Something stinks in Florida. It’s not the bad drivers and stale tofu, or even the mosquitoes the size of horse flies.
It’s big and hairy, elusive and mysterious, and according to some people couldn’t possibly exist.
Brad Abrahams, filmmaker behind Love and Saucers: The Far Out World of David Huggins has embarked on yet another strange path. This time, instead of looking to the skies, he’s scanning the Florida Everglades for the story of Bigfoot’s southern swampy cousin, the Skunk Ape.
Swan Song of the Skunk Ape follows a handful of researchers on their quest to find evidence of this foul-smelling, bipedal, mysterious creature. Though Skunk Ape was spoken of in lore of the Seminole tribe, modern interest was piqued in the 1950s after hunters encountered the creature. In the following decades, curious people began looking further into the tales, gathering evidence and searching for signs of its existence. Among them is Dave Shealy, creator of the Skunk Ape Research headquarters on his property near Big Cypress Nature Preserve.
Last week, I chatted with Brad about his newest film to get the full story and a taste of what’s to come. He was kind enough to take time out of his busy schedule to answer some pressing questions.
The production company I’m represented by, Curator Pictures, is sponsoring an original film by each of it’s directors. Because of certain constraints, I was looking to do something locally. Luckily, one of the strangest phenomena I’d ever heard of happened to be just a few hours away. The Everglades, and the people that live nearby, are almost as compelling in their own rite.

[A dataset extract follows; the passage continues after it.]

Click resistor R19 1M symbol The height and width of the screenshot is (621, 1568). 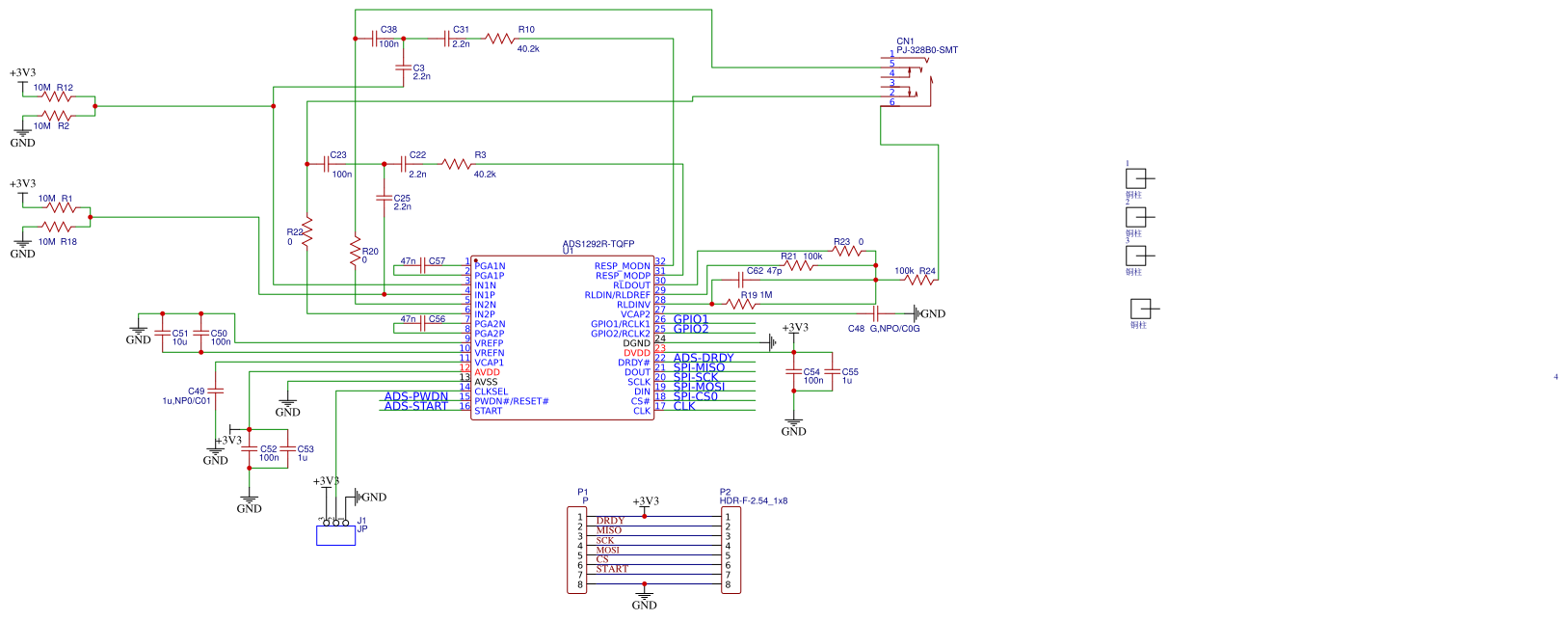click(740, 304)
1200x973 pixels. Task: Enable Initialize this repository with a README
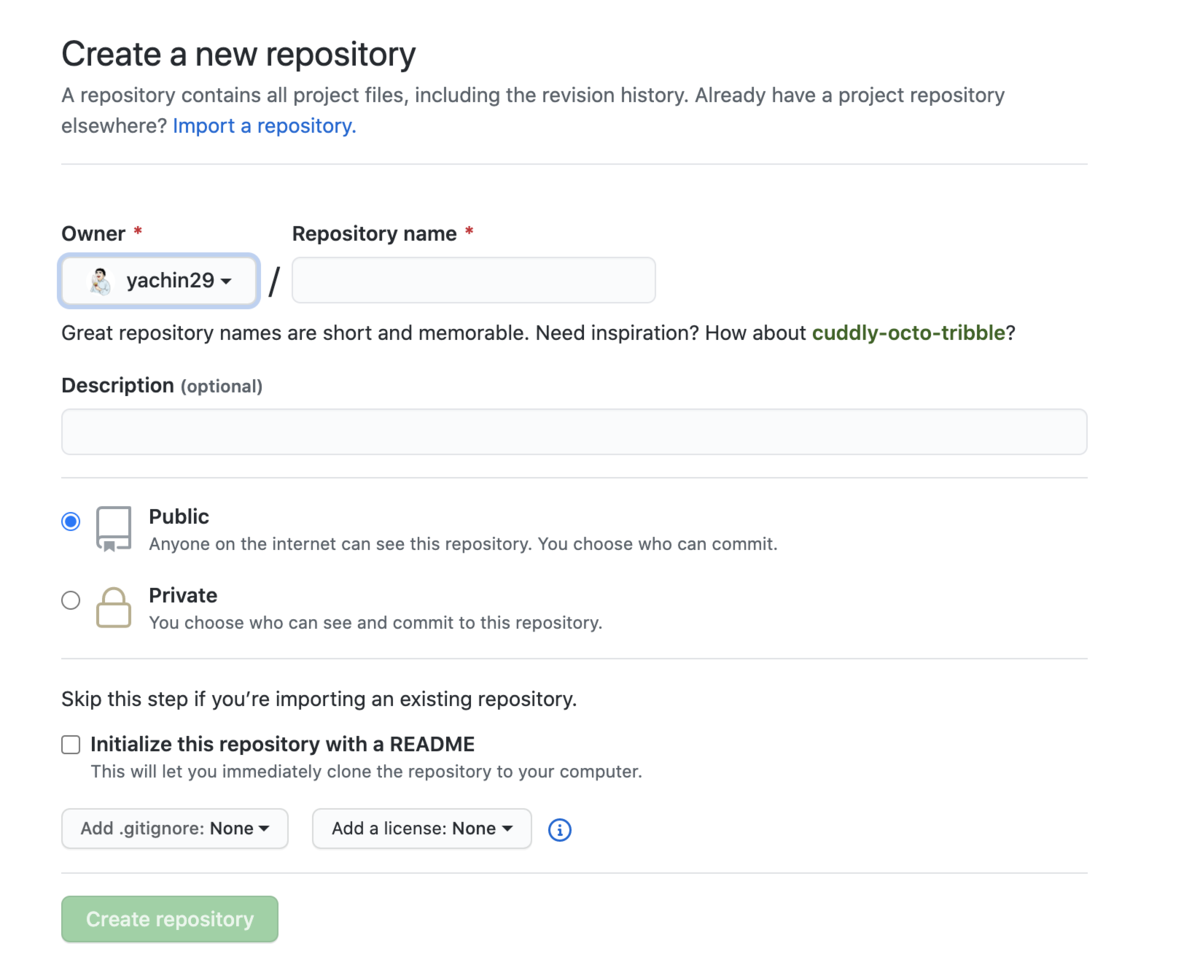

We concentrated our efforts in the big Cypress area in and around Everglades City. We also conducted interviews in Miami and the Lakeland area, which has it’s own distinct Skunkape “scene”. It was mainly time, finances and resources that kept that narrowed our scope.
This is my first cryptozoological film, but the interest has been lifelong. I’ve been reading Fortean Times and the works of William Corliss for many years. The idea of something unknown, as of yet discovered by man, seems universally attractive, it’s just stronger in some of us.

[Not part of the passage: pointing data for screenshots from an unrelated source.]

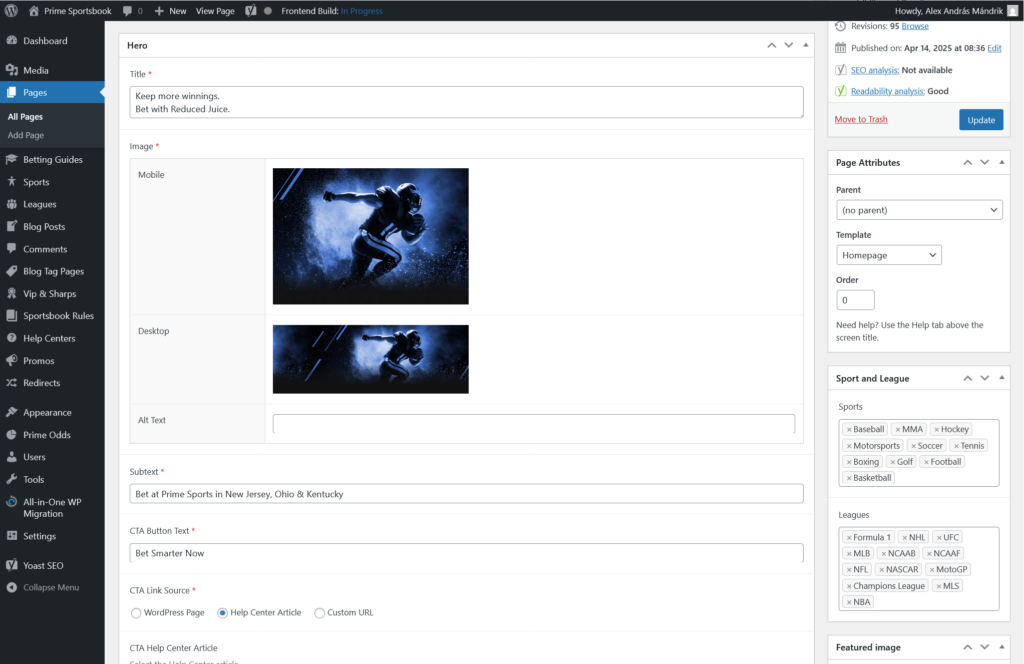Remove the NASCAR league tag
Image resolution: width=1024 pixels, height=664 pixels.
pos(882,569)
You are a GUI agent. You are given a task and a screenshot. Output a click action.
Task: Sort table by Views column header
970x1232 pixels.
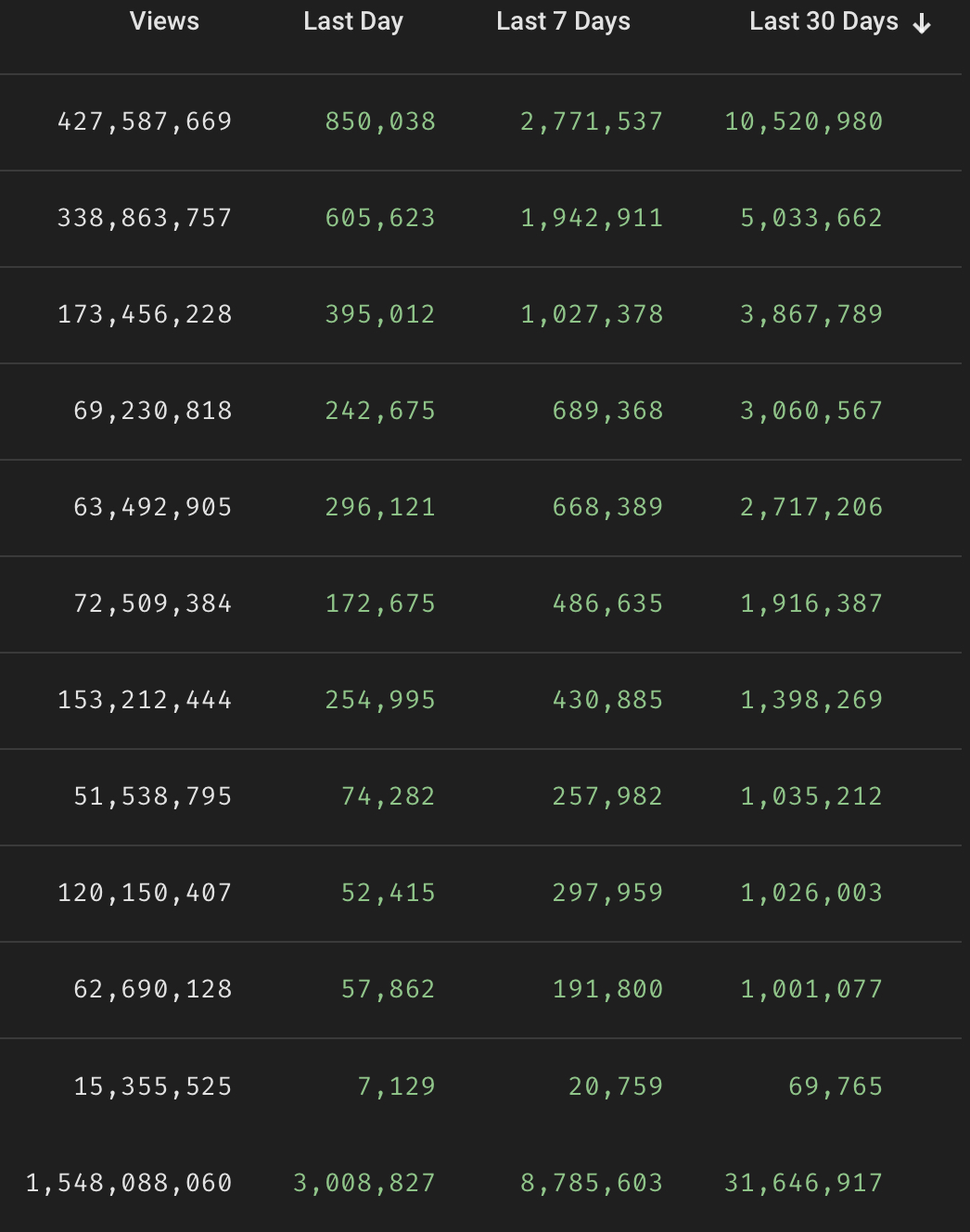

The title was a sort of allusion to the ever encroaching presence of development in that part of Florida, but also wilderness areas in general. The homes of strange beasts are rapidly disappearing. It’s also an era where it’s fashionable to believe our knowledge of the natural world is “complete”, so even the idea of something being unknown seems taboo.
We did not experience anything unusual beyond an eerie vibe. The Glades are actually more beautiful and wondrous than I’d expected. But from the start I decided this wasn’t an expedition film, or a hunt for the creature, instead it’s a telling of it’s story.
I do not have any immediate plans for releasing this or Love and Saucers on DVD. Perhaps if I do a third film in a similar vein it could be a trilogy of sorts. Matt Ralston, who produced Swan Song, is interested in making a feature film with me on the world of cryptozoology.